Blazing Saddles: 30th Anniversary Special Edition
Chalk up Blazing Saddles as only a lampoon of Hollywood westerns and you miss the point by a Texas mile. Mel Brooks' R-rated jumble of Borscht Belt shtick was also, in 1974, a liberating splash of rules-breaking social satire hosing down everyday conventions of racial bigotry, sex, and things you were not "supposed" to see or hear on a screen. Clevon Little stars as Bart, a black railroad-worker used by villainous Hedley Lamarr (Harvey Korman) and the buffoonish state governor (Brooks) in a dastardly land-snatch scheme. The bad guys, abetted by henchman Slim Pickens and Madeline Kahn's Teutonic femme fatale Lili Von Shtupp, appoint Bart the new sheriff of bandit-besieged Rock Ridge. Their purpose: to so offend the little frontier town's "white, God-fearing" squares that they'll abandon the territory to the new railroad. Bart, though, has more smarts than everyone else in town put together. Teaming with a washed-up gunslinger (Gene Wilder), he sets out to prove himself, save the town, and defeat those who would "stamp out runaway decency in the West."
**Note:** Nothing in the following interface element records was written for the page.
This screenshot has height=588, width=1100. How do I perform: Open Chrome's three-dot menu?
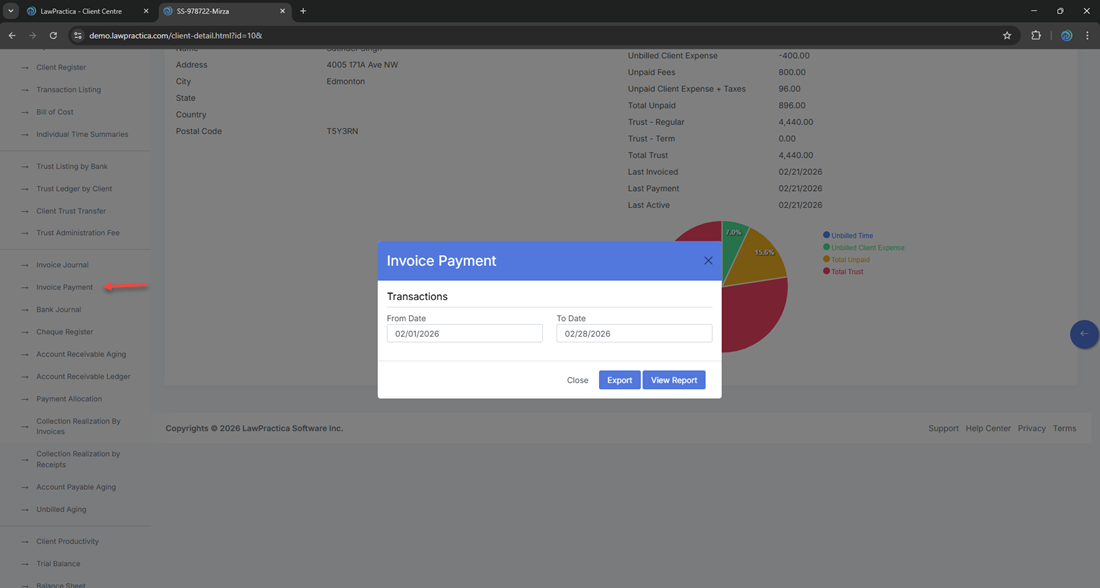tap(1087, 35)
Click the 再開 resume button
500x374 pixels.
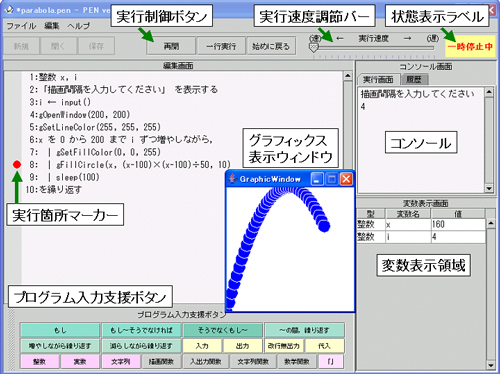[171, 46]
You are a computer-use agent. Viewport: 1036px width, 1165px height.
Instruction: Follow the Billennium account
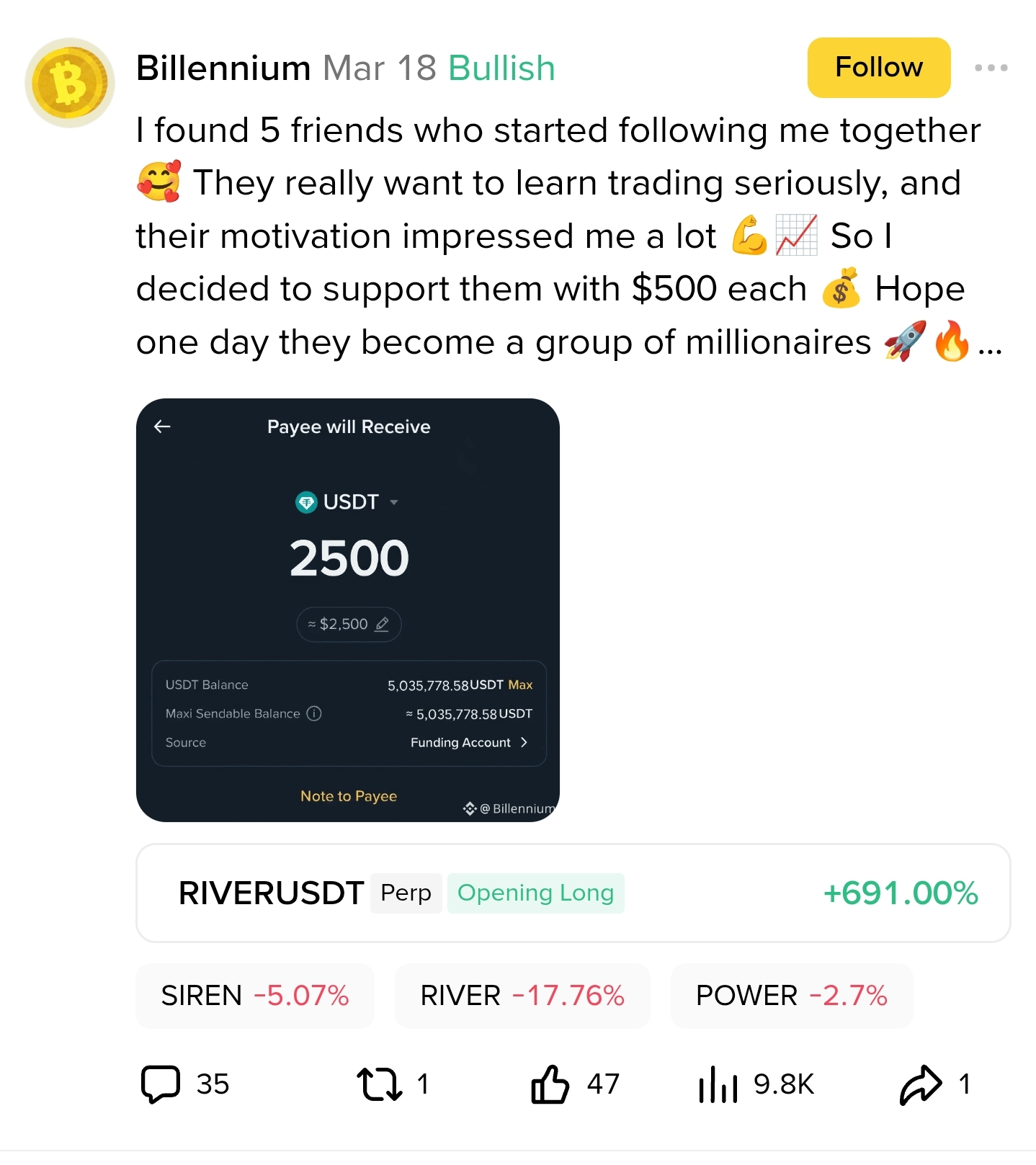tap(878, 68)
Warner's 30th Anniversary Special Edition handily replaces the inferior DVD that's been out since 1997. This new release gives us a great-looking print clean and sharp and vivid transferred with improved definition and in its 2.35:1 (anamorphic) ratio. The sound arrives in an able-bodied DD 5.1 remix. Starting the extras is Brooks' audio essay from the previous DVD edition. New stuff includes Back in the Saddle, a nostalgic featurette with members of the cast and production team; Intimate Portrait: Madeline Kahn from Lifetime Television; and Black Bart, the 1975 pilot for a deservedly failed TV series. Keep-case.